Train horns to fall silent Oct. 12
The Canadian National train line will officially go quiet Oct. 12.
The 10 towns along the line in Lake and Cook counties filed paperwork for a quiet corridor last Thursday, and, if all goes according to plan, no more train horns will be sounded in two weeks unless there is "imminent danger" at the 45 crossings on the line in those towns.
"Hopefully at 12:01 p.m. that day everything does go quiet," Buffalo Grove Village Manager Bill Brimm said.
It was Brimm who had taken the lead in working to establish the zone along the train line last year. The corridor group includes Round Lake Beach, Mundelein, Wheeling, Antioch, Grayslake, Vernon Hills, Lake Villa, Libertyville and Lake County.
Brimm said the process took a while as the rules were being laid out for creation of quiet corridors. The group also ran into some roadblocks when towns such as Mundelein had to decide what to do about wayside horns at train stations.
The latter devices are an alternate to train horns that Mundelein put in place in 2002. Brimm said village officials had to decide if they wanted to keep them or phase them out and eventually they decided to let them remain.

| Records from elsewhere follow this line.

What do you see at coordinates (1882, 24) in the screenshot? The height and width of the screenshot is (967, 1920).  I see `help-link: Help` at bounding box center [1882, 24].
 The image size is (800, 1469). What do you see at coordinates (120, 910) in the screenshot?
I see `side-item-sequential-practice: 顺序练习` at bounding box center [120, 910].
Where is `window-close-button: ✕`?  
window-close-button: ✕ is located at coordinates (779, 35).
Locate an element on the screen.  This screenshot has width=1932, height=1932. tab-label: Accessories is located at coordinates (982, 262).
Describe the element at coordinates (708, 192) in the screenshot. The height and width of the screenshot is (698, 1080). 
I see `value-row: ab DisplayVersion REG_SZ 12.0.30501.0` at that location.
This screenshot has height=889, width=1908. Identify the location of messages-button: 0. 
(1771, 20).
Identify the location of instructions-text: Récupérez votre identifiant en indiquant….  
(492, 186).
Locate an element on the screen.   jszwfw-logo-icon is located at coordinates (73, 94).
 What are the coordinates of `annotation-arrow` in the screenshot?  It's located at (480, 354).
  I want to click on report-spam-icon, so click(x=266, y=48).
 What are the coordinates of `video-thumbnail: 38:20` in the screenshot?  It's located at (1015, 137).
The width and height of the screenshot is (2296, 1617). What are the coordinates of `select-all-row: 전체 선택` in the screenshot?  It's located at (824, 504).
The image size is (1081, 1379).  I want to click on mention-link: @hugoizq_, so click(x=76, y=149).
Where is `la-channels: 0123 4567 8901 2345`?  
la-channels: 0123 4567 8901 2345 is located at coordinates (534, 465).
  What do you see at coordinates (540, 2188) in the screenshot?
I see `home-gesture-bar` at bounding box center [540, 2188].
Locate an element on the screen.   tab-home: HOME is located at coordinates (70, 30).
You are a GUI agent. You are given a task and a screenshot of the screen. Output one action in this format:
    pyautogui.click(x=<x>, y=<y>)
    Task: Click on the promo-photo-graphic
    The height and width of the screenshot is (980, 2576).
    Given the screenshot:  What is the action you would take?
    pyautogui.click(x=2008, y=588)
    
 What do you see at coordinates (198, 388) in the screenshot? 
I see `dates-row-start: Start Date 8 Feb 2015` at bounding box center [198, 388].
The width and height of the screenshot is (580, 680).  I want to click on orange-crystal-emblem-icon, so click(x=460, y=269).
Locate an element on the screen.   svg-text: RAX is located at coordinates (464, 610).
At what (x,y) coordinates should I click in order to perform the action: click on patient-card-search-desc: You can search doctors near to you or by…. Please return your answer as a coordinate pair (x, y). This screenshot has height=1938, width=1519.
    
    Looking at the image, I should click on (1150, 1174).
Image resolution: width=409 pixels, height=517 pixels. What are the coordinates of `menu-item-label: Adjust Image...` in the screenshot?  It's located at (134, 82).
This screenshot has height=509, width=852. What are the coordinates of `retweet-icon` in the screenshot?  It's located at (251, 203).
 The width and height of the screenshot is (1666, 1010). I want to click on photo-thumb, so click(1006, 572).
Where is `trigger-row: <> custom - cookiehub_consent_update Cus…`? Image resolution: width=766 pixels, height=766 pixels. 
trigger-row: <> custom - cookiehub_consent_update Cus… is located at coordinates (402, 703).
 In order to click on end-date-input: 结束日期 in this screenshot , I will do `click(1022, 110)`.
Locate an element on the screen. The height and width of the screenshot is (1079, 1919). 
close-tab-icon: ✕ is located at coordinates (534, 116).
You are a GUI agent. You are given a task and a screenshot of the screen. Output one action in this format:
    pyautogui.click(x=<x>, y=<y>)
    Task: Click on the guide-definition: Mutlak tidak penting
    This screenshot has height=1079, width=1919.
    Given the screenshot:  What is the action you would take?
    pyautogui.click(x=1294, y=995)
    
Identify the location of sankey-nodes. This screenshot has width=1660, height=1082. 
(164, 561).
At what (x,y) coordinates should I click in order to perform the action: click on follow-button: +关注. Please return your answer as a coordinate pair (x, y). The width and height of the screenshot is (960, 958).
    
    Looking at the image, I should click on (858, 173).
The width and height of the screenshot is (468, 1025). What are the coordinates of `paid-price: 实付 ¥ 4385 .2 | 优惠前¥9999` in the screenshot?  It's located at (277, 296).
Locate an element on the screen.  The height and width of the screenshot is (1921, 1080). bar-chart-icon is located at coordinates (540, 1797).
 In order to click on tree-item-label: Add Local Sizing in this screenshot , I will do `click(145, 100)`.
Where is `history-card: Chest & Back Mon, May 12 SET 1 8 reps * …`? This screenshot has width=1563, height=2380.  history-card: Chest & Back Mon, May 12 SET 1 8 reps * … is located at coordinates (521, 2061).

Other towns have had to do some repairs to bring their train crossings up to safety standards.
Brimm said Buffalo Grove lucked out with Route 22 construction; the Illinois Department of Transportation ended up doing the work needed at that crossing at no cost to the village.
"That was a very troublesome crossing because of how narrow it was," he said. "The construction brought it up to a modern standard with limited turning movement, and the traffic signal became interconnected."
The group overall spent $37,300 to have Lower Cost Solutions evaluate the crossings and present the findings to the Federal Railroad Administration. Each municipality spent less than $4,000 on that part of the endeavor.
Buffalo Grove Trustee Jeff Berman earlier this week lauded Brimm for his efforts to establish the quiet zone.
"It has not been an easy task surmounting the myriad of federal and state regulatory obstacles while, at the same time, essentially herding a group of governmental cats along a very lengthy path," he said.